となると、通常の自分でいられるのは2週間ほど。月の半分しか、茜は自分らしく振る舞えないのだ。
対策として高校時代からやっているのは、手帳に生理周期を書き込んで、大事な予定はすべて「影響がない2週間」に詰め込むこと。
― これまでも、大事な面接やデートの日は、この方法で乗り越えてきたけれど…。
仕事が忙しいからか、最近は生理周期が変わりやすい。綿密に計画を立てても数日ずれることが多々ある。
― 今回だって、あと1週間は大丈夫なはずだったのに。
「こんなんじゃ彼に会えない」
少しでもPMSの影響を感じると、茜は怖くて大事な人に会えない。なぜなら、過去の苦いトラウマがあるからだ。
「茜って、情緒不安定すぎて一緒にいてしんどいわ」
「なんか…思っていた子と違った」
「自分の勝手でスケジュール決めんなよ」
過去に付き合った男性から、時にはそんな言葉をぶつけられてきた。
普段人当たりがよくニコニコしているからこそ、感情の起伏が表に出た瞬間、相手に失望される。
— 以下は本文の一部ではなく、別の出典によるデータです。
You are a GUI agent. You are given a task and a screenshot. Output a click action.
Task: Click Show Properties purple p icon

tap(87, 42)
― 陸人くんに失望されるのだけは、絶対イヤ。やっぱ私なんて、陸人くんとは不釣り合いだよ。
投げやりな気持ちで陸人にLINEを送る。
『茜:ごめんなさい。ちょっと仕事が入っちゃって、明日会えないです』
― こんなんじゃ私は一生、楽しく恋愛できない。
生理に振り回される人生なんて最悪だ。クッションに顔をうずめるとポロポロ涙が出てくる。
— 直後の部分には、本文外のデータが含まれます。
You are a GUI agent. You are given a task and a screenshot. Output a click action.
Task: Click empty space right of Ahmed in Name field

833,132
― ああ、こんなことしてられない…。仕事が溜まってるんだ。
ITベンチャーの営業として忙しく働く茜は、気持ちを駆り立て、資料作りを再開した。
茜に灯された一筋の光
「もう22時だ。結構残業したね」
表参道のオフィスで、2つ上の先輩・璃々子が微笑みながら伸びをした。営業部は、年度末の繁忙期だ。
「茜ちゃん、今日はここまでにしよう」
璃々子は、去年の10月に転職してきたばかりなのに頼もしい。それにいつも気分が安定していて、にこやかで、集中力がある。茜がミスをしたときも、さらっとカバーしてくれる。
― ステキだなあ。きっと、プライベートも充実してるんだろうな。
聞くところによると璃々子は今、彼氏と交際3年目。とても仲がいいと言っていた。
羨望の裏に、ちょっぴり妬ましい気持ちも湧いてくる。
そんな茜とは対照的に、璃々子は笑顔でチョコレートを差し出してくれた。
「はい、お疲れさま」
茜は妬んでいた自分が情けなくて、泣きそうになる。
「ありがとうございます。璃々子さんはいいですよね。私と違って、なんか……なんでもうまくいってそう」
「え?茜ちゃん、何かあったの?」
璃々子が心配そうに顔を覗き込んでくる。もうこうなると、あふれる感情を茜は止めることができない。
気分が安定しないこと。憧れの彼との約束をドタキャンしてしまったこと。仕事でも集中力が散漫で、細かいミスがずっと直せないこと。
涙目で話す茜に、璃々子は「わかる」とうなずき、ふんわり笑った。
「私も昔はそうだったから。仕事も恋愛もうまくいかなくて、ちょっとしたことで泣いてわめいてた。付き合っている人がいても、当たり散らしてすぐ別れちゃって」
― 本当に?
「じゃあどうして璃々子さんは今、変われたんですか?」
「低用量ピルを飲み始めたからかも」
「…低用量ピル?」
璃々子はベージュのバッグに手を伸ばすと、優しい口調で「これ」と言った。
「スマホでピルの相談・診察・処方までできるから、自分の好きなタイミングで受診することができるの。私たちみたいに多忙な女子にもおすすめ」
― スマホで、しかもオンラインで始められるの?なら一度試してみようかな。
月の半分をムダにするのは、もうコリゴリだった。璃々子みたいに、本当の自分らしく過ごしたいと茜は思う。
― 低用量ピルを飲み始めたら、気持ちが安定する?そしたら、陸人くんを堂々と誘える…?
茜は、人生の光が見えた気がした。